▸ WHAT THIS TASK INVOLVES
Render every line of the listing below as a numbered list, omitting any blank lines.

▸ Word and element location listing
* begin *

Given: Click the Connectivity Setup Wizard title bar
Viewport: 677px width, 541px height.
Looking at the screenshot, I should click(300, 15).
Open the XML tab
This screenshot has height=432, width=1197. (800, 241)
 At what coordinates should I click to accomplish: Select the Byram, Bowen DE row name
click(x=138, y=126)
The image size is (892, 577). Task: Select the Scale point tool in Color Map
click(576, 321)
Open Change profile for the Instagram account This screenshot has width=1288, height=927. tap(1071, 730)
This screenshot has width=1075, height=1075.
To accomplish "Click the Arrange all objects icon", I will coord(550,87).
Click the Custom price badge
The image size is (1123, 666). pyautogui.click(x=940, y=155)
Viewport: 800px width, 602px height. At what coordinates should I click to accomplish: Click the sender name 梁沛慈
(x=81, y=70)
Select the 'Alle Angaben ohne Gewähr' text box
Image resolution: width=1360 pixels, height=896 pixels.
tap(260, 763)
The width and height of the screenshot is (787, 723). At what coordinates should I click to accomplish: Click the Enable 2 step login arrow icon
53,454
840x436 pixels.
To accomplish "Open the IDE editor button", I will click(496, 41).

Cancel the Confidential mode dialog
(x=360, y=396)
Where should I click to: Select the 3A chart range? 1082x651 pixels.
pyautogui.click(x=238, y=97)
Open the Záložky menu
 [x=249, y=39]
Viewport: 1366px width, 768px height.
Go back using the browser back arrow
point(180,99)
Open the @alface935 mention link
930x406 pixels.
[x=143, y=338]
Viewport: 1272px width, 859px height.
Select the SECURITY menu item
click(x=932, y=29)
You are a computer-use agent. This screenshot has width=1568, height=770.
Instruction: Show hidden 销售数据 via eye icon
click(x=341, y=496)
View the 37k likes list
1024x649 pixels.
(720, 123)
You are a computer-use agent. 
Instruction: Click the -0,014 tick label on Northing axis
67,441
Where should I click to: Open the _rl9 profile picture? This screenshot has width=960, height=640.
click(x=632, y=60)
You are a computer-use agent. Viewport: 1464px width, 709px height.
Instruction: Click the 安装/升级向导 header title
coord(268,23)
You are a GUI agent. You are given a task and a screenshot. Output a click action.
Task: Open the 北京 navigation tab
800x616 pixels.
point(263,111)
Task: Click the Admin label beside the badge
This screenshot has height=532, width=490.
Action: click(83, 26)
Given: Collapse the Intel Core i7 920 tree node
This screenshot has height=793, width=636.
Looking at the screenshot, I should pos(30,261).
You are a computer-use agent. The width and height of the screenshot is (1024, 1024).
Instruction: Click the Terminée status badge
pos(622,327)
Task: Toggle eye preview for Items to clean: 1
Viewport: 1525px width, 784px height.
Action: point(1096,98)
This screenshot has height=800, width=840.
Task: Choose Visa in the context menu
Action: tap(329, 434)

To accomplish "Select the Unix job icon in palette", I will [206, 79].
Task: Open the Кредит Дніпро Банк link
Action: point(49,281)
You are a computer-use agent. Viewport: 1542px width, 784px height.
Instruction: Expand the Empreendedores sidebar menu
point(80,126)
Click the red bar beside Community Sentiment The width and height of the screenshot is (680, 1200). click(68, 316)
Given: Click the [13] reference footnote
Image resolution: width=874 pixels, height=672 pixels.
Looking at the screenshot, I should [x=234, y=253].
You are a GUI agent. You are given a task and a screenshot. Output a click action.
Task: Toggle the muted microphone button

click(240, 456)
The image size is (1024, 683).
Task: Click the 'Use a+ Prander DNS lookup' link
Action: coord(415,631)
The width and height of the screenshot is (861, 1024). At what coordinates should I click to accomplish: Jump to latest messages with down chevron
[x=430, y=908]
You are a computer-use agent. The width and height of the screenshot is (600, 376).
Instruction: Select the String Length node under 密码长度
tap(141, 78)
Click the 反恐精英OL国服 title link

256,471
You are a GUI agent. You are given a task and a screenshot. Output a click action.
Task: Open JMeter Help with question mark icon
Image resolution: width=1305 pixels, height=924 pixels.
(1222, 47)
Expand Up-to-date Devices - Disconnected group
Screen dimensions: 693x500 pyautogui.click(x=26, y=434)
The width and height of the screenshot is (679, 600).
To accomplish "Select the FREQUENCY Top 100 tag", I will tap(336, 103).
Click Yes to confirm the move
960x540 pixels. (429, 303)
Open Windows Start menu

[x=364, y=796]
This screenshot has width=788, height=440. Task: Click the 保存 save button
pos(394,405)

* end *

▸ TASK RESULT
1. Given: Click the Connectivity Setup Wizard title bar
2. Viewport: 677px width, 541px height.
3. Looking at the screenshot, I should click(300, 15).
4. Open the XML tab
5. This screenshot has height=432, width=1197. (800, 241)
6.  At what coordinates should I click to accomplish: Select the Byram, Bowen DE row name
7. click(x=138, y=126)
8. The image size is (892, 577). Task: Select the Scale point tool in Color Map
9. click(576, 321)
10. Open Change profile for the Instagram account This screenshot has width=1288, height=927. tap(1071, 730)
11. This screenshot has width=1075, height=1075.
12. To accomplish "Click the Arrange all objects icon", I will coord(550,87).
13. Click the Custom price badge
14. The image size is (1123, 666). pyautogui.click(x=940, y=155)
15. Viewport: 800px width, 602px height. At what coordinates should I click to accomplish: Click the sender name 梁沛慈
16. (x=81, y=70)
17. Select the 'Alle Angaben ohne Gewähr' text box
18. Image resolution: width=1360 pixels, height=896 pixels.
19. tap(260, 763)
20. The width and height of the screenshot is (787, 723). At what coordinates should I click to accomplish: Click the Enable 2 step login arrow icon
21. 53,454
22. 840x436 pixels.
23. To accomplish "Open the IDE editor button", I will click(496, 41).
24. Cancel the Confidential mode dialog
25. (x=360, y=396)
26. Where should I click to: Select the 3A chart range? 1082x651 pixels.
27. pyautogui.click(x=238, y=97)
28. Open the Záložky menu
29.  [x=249, y=39]
30. Viewport: 1366px width, 768px height.
31. Go back using the browser back arrow
32. point(180,99)
33. Open the @alface935 mention link
34. 930x406 pixels.
35. [x=143, y=338]
36. Viewport: 1272px width, 859px height.
37. Select the SECURITY menu item
38. click(x=932, y=29)
39. You are a computer-use agent. This screenshot has width=1568, height=770.
40. Instruction: Show hidden 销售数据 via eye icon
41. click(x=341, y=496)
42. View the 37k likes list
43. 1024x649 pixels.
44. (720, 123)
45. You are a computer-use agent. 
46. Instruction: Click the -0,014 tick label on Northing axis
47. 67,441
48. Where should I click to: Open the _rl9 profile picture? This screenshot has width=960, height=640.
49. click(x=632, y=60)
50. You are a computer-use agent. Viewport: 1464px width, 709px height.
51. Instruction: Click the 安装/升级向导 header title
52. coord(268,23)
53. You are a GUI agent. You are given a task and a screenshot. Output a click action.
54. Task: Open the 北京 navigation tab
55. 800x616 pixels.
56. point(263,111)
57. Task: Click the Admin label beside the badge
58. This screenshot has height=532, width=490.
59. Action: click(83, 26)
60. Given: Collapse the Intel Core i7 920 tree node
61. This screenshot has height=793, width=636.
62. Looking at the screenshot, I should pos(30,261).
63. You are a computer-use agent. The width and height of the screenshot is (1024, 1024).
64. Instruction: Click the Terminée status badge
65. pos(622,327)
66. Task: Toggle eye preview for Items to clean: 1
67. Viewport: 1525px width, 784px height.
68. Action: point(1096,98)
69. This screenshot has height=800, width=840.
70. Task: Choose Visa in the context menu
71. Action: tap(329, 434)
72. To accomplish "Select the Unix job icon in palette", I will [206, 79].
73. Task: Open the Кредит Дніпро Банк link
74. Action: point(49,281)
75. You are a computer-use agent. Viewport: 1542px width, 784px height.
76. Instruction: Expand the Empreendedores sidebar menu
77. point(80,126)
78. Click the red bar beside Community Sentiment The width and height of the screenshot is (680, 1200). click(68, 316)
79. Given: Click the [13] reference footnote
80. Image resolution: width=874 pixels, height=672 pixels.
81. Looking at the screenshot, I should [x=234, y=253].
82. You are a GUI agent. You are given a task and a screenshot. Output a click action.
83. Task: Toggle the muted microphone button
84. click(240, 456)
85. The image size is (1024, 683).
86. Task: Click the 'Use a+ Prander DNS lookup' link
87. Action: coord(415,631)
88. The width and height of the screenshot is (861, 1024). At what coordinates should I click to accomplish: Jump to latest messages with down chevron
89. [x=430, y=908]
90. You are a computer-use agent. The width and height of the screenshot is (600, 376).
91. Instruction: Select the String Length node under 密码长度
92. tap(141, 78)
93. Click the 反恐精英OL国服 title link
94. 256,471
95. You are a GUI agent. You are given a task and a screenshot. Output a click action.
96. Task: Open JMeter Help with question mark icon
97. Image resolution: width=1305 pixels, height=924 pixels.
98. (1222, 47)
99. Expand Up-to-date Devices - Disconnected group
100. Screen dimensions: 693x500 pyautogui.click(x=26, y=434)
101. The width and height of the screenshot is (679, 600).
102. To accomplish "Select the FREQUENCY Top 100 tag", I will tap(336, 103).
103. Click Yes to confirm the move
104. 960x540 pixels. (429, 303)
105. Open Windows Start menu
106. [x=364, y=796]
107. This screenshot has width=788, height=440. Task: Click the 保存 save button
108. pos(394,405)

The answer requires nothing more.